Come per un sesto senso si voltò e mi vide: "E tu che cosa stai aspettando. Non vedi che tuo padre è già andato via", mi disse.
"Lo so" – risposi senza scompormi. Quindi parve ignorarmi per un tempo che all'epoca mi sembrò infinito. Avevo poco più di dieci anni. Ero magrissimo e con un eterno raffreddore.
Con uno sguardo rapido e deciso, si rese conto che la mia presenza persisteva. Dacché mi aveva rivolto la parola non mi ero mosso di un palmo.
Quando meno me l'aspettavo mi prese di forza e mi posò sopra il tavolo. La stanza era illuminata da una luce fioca. Mi disse con tono perentorio: "Leggi, leggi e impara – non fare come me".
Quello che più sbalordiva mettendo piede in quella casa era la grande quantità di libri. Se ne vedevano dappertutto: vicino alle provviste, sopra la radio, ai piedi del letto.
Dopo qualche attimo di esitazione si sedette accanto e mi invitò ancora una volta a leggere.

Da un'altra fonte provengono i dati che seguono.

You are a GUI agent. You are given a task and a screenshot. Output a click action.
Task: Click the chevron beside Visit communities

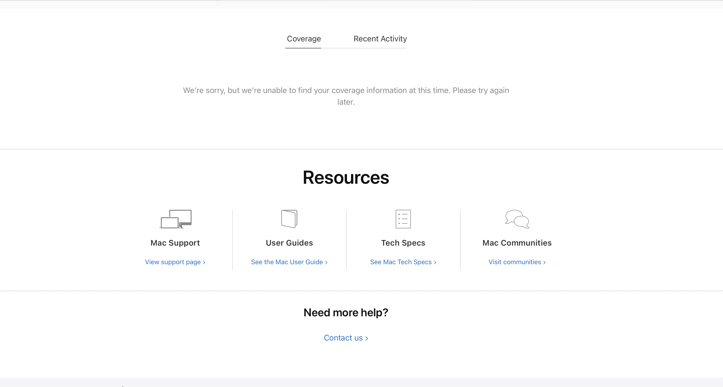click(544, 263)
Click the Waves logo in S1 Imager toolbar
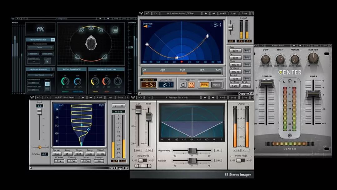Image resolution: width=337 pixels, height=190 pixels. 133,98
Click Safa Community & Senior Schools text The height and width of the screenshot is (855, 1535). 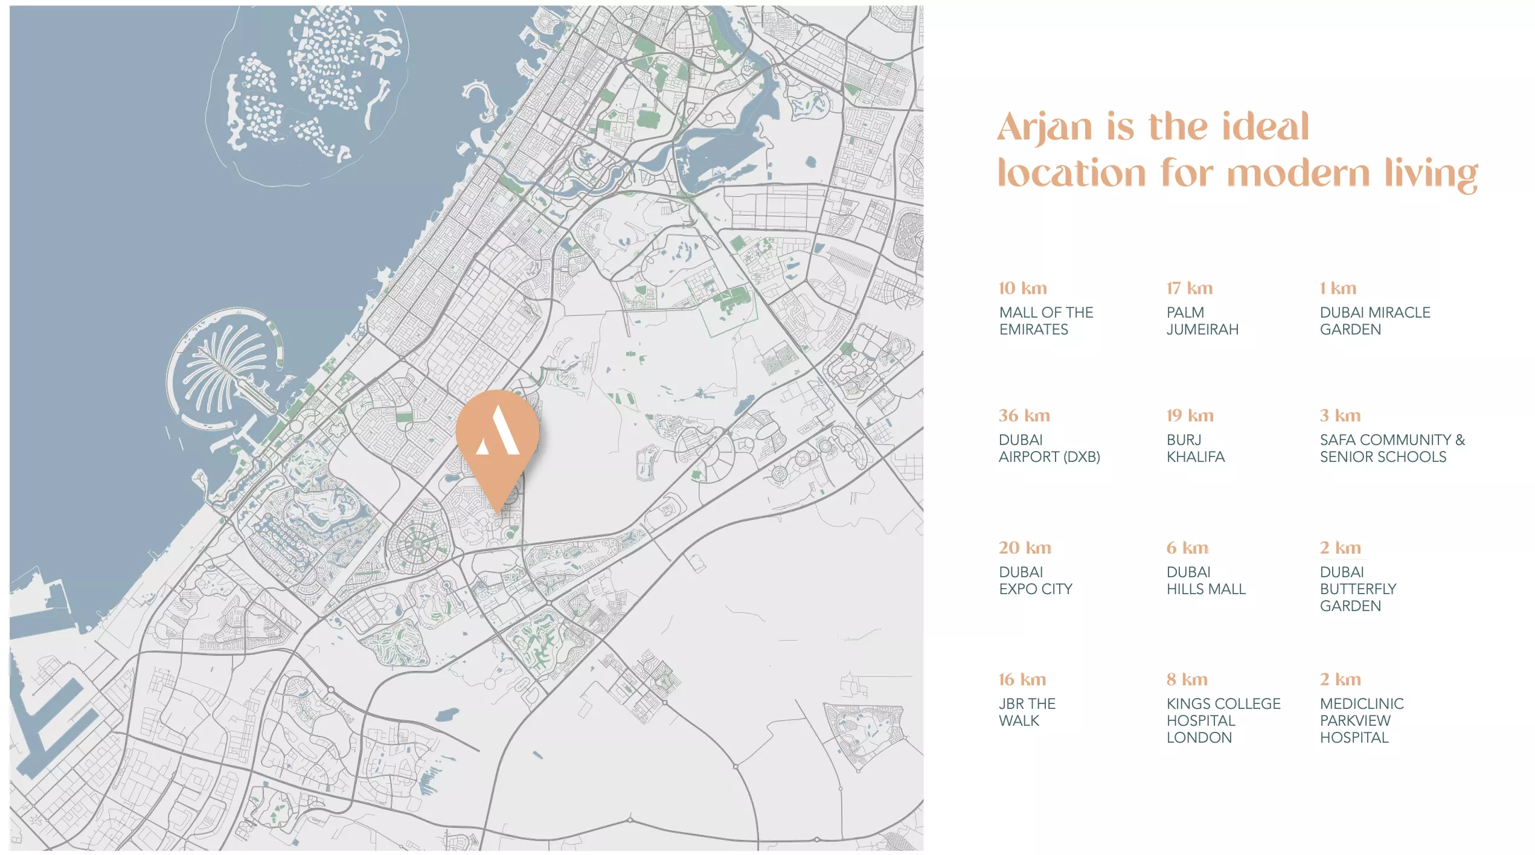(x=1392, y=448)
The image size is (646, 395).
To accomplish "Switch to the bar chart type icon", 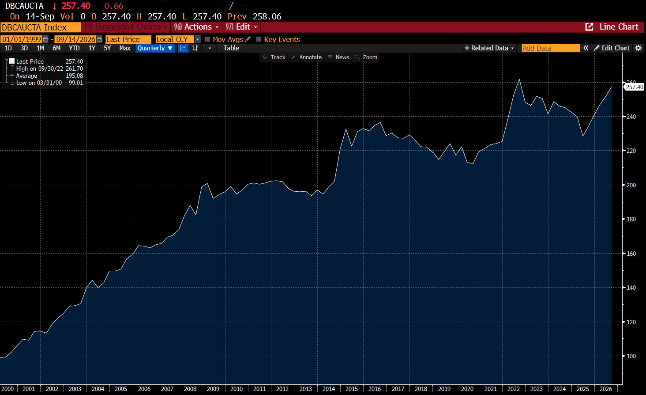I will point(195,48).
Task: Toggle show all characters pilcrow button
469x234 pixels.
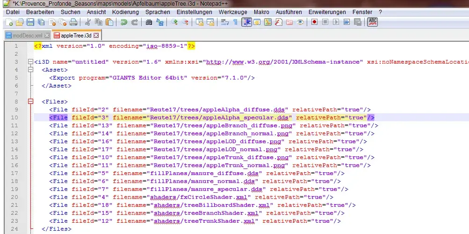Action: click(235, 22)
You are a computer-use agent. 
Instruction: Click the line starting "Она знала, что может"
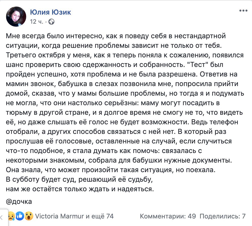point(111,170)
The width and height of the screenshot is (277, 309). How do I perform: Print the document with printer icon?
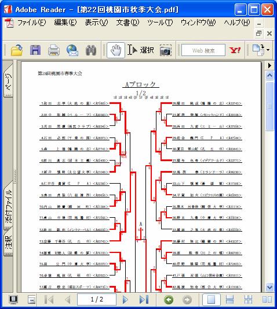[54, 50]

Ma questa volta il tono era più tranquillo, quasi sommesso. Lessi qualche riga e poi mi intimò di smettere. All'improvviso si alzò, frugò in mezzo a quella gazzarra. Non trovò il libro che andava cercando. Dalla sedia su cui ero seduto sentivo un fragoroso fruscio di scartoffie. Rovistò a lungo fra quelle cataste di libri. Riapparve con in viso dipinta un'inconsueta emozione.
Sedette e con una smorfia di soddisfazione mi sorrise. Quindi posò sul tavolo con estrema delicatezza un libro straordinariamente grande.
Fino ad allora non avevo mai visto niente di simile. Lo liberò da un leggero strato di polvere.
E poi cominciò a confidarsi: "Questi libri che vedi intorno a te non li ho mai letti. Ci ho provato... Io sono ignorante. Un ignorante senza speranza. A me piaceva... Ma mio padre".
Restammo in silenzio per un po'. Poi mi sorrise con fare paterno.
Chissà se c'è la verità nel cielo di Lenin?